If we take a look ahead, the proposal for a General Data Protection Regulation (COM(2012) 11, PDF; presented by the European Commission in January 2012 and currently debated in the European Council), which, when finally enacted, will replace the existing Data Protection Directive, specifically refers to the protection of personal data of children. Recital 29 of the proposal states that “Children deserve specific protection of their personal data, as they may be less aware of risks, consequences, safeguards and their rights in relation to the processing of personal data”. Furthermore, Article 8 of the proposal defines a specific age as the legal boundary for data processing operations. According to Article 8 (1) “the processing of personal data of a child below the age of 13 years shall only be lawful if and to the extent that consent is given or authorised by the child’s parent or custodian”. But, according to Article 8 (2) of the proposal, this provision shall not affect the general contract law of Member States.

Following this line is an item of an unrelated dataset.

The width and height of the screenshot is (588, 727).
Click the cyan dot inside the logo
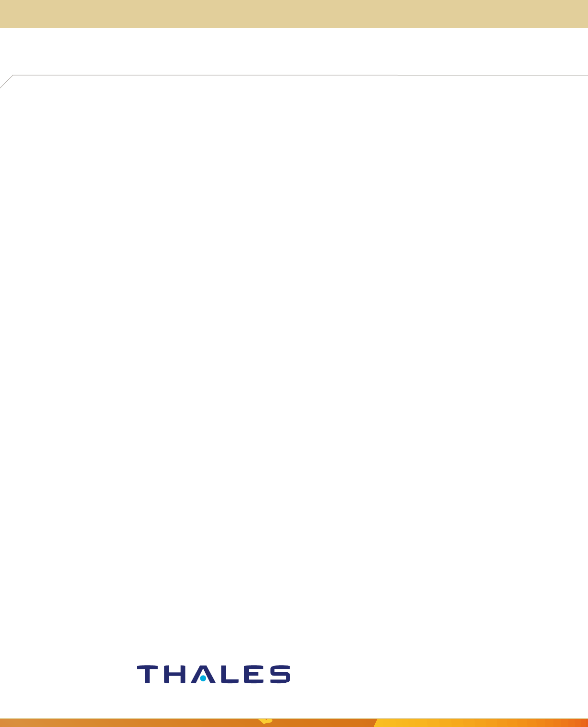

Current European data protection laws will leave data controllers alone if they search for a definite statement, when the consent of a child will be considered valid. Companies should therefore not necessarily base their data processing operations solely on such a consent but try using other legal grounds, like a contract or obtain the consent of the parents. Under future data protection laws, we might see the introduction of definitive age limits, which might bring some clarity for data controllers, but also raise the question, if strict age limits seem appropriate in a digitized world, where children by the age of 6, 7 or 8 perfectly know how to browse the Internet, use social networks or handle apps on smartphones?